The friends found Modulate’s technology more pleasing and convincing. “The quality was really impressive compared with other things I had tried,” Fred says. Taking time to figure out which voice skins work well with your own, and how to project your intonations through the algorithmic overlay also helps. Nonverbal sounds such as coughs or laughs can trigger giveaway glitches in the AI voice.

Modulate asks testers not to use the technology in the wilds of the public internet, but Fred and Jane say trans friends have been impressed. They now generally don their voice skins whenever they talk together. “It’s just nice to sound like ourselves together,” she says.

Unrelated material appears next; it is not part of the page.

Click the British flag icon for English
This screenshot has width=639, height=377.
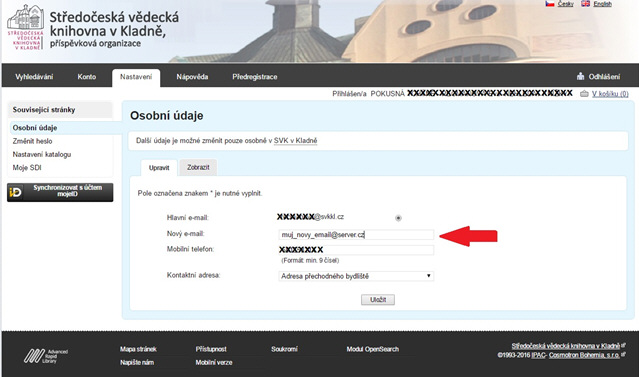pyautogui.click(x=585, y=4)
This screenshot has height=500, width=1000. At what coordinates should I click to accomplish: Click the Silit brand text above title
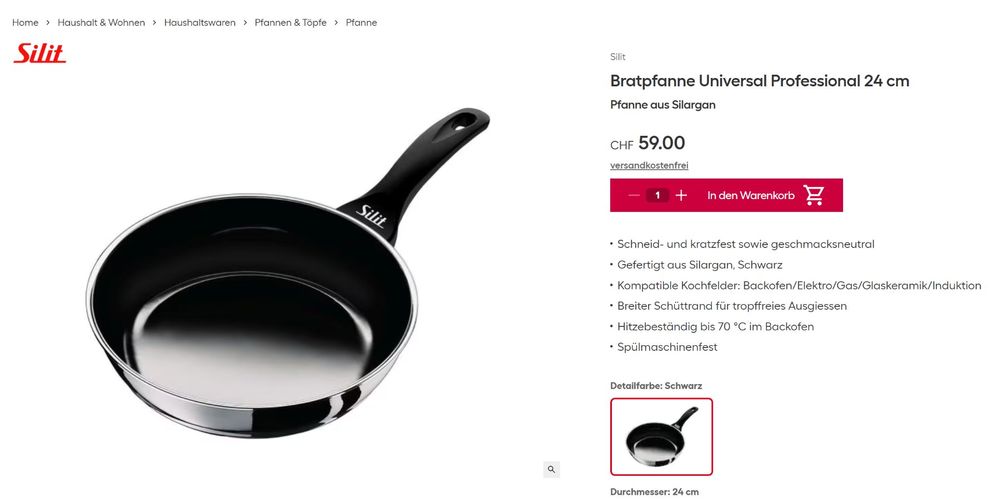617,57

Trans people have often pioneered new uses of technology that can tune or obscure identity, says Tee Chuanromanee, who researches human-computer interaction at the University of Notre Dame. Virtual world Second Life provides one example.

“Technology has opened up a lot of avenues for exploring new aspects of yourself and connecting with others,” Chuanromanee says, and voice skins sound promising. At the same time, any new technical adaptation won’t change the underlying reason many trans people are wary of public spaces, digital or otherwise. “Concerns about safety and privacy will always be in the background—am I going to get outed?” Chuanromanee says.

Fred and Jane say they hope Modulate’s technology will eventually help them to venture into public online spaces, such as streaming, more comfortably. They won’t abandon more conventional voice techniques, though. “It’s important to be able to work on this because I’m not going to be able to bring this to the supermarket,” Jane says. “Much as I would like to.”